Hacking Online Polls and Other Ways British Spies Seek to Control the Internet - unclebucknasty
https://firstlook.org/theintercept/2014/07/14/manipulating-online-polls-ways-british-spies-seek-control-internet/
======
cmsefton
I didn't realize GCHQ was in the SEO game. If they released an online tool,
they'll make a _mint_ selling this to marketing agencies.

Some examples:

AIRWOLF - YouTube profile, comment and video collection

BEARTRAP - Bulk retrieval of public BEBO profiles from member or group

BIRDSONG - Automated posting of Twitter updates

BIRDSTRIKE - Twitter monitoring and profile collection.

BUGSY - Google+ collection (circles, profiles etc.)

FATYAK - Public data collection from LinkedIn

FUSEWIRE - Provides 24/7 monitoring of Vbulletin forums for target
postings/online activity.

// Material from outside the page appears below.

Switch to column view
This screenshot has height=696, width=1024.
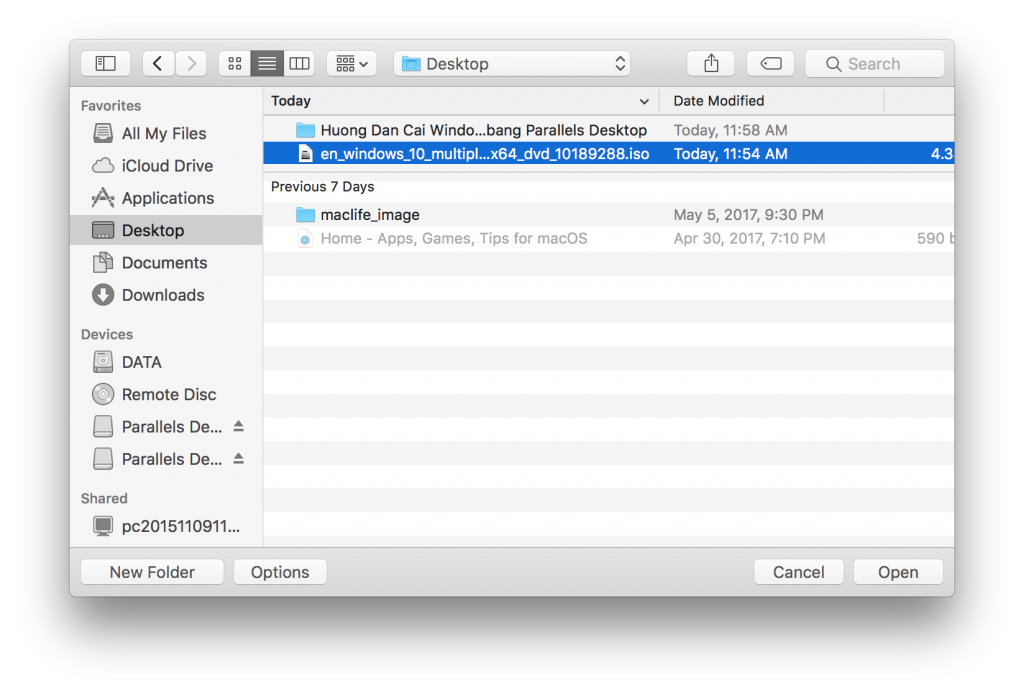(x=299, y=64)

Also allows staggered postings to be made.

GODFATHER - Public data collection from Facebook

GOODFELLA - Generic framework for public data collection from social networks.

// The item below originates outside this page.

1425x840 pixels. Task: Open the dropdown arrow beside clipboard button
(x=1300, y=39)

INSPECTOR - Tool for monitoring domain information and site availability

RESERVOIR - Facebook application allowing collection of various information.

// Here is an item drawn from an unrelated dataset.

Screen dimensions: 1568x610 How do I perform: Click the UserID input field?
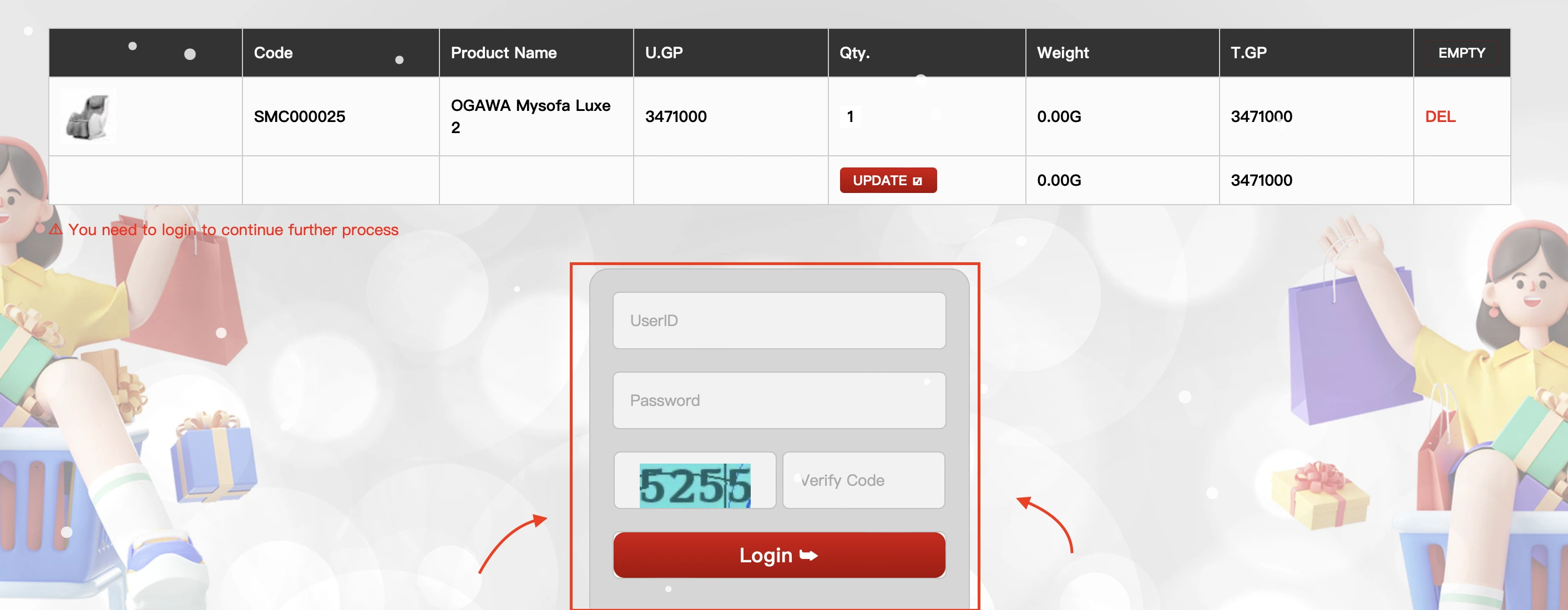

GATEWAY - Ability to artificially increase traffic to a website

GESTATOR - amplification of a given message, normally video, on popular
multimedia websites (Youtube)

SLIPSTREAM - ability to inflate page views on websites

TANGLEFOOT - is a bulk search tool which queries a set of online resources.
This allows analysts to quickly check the online presence of a target.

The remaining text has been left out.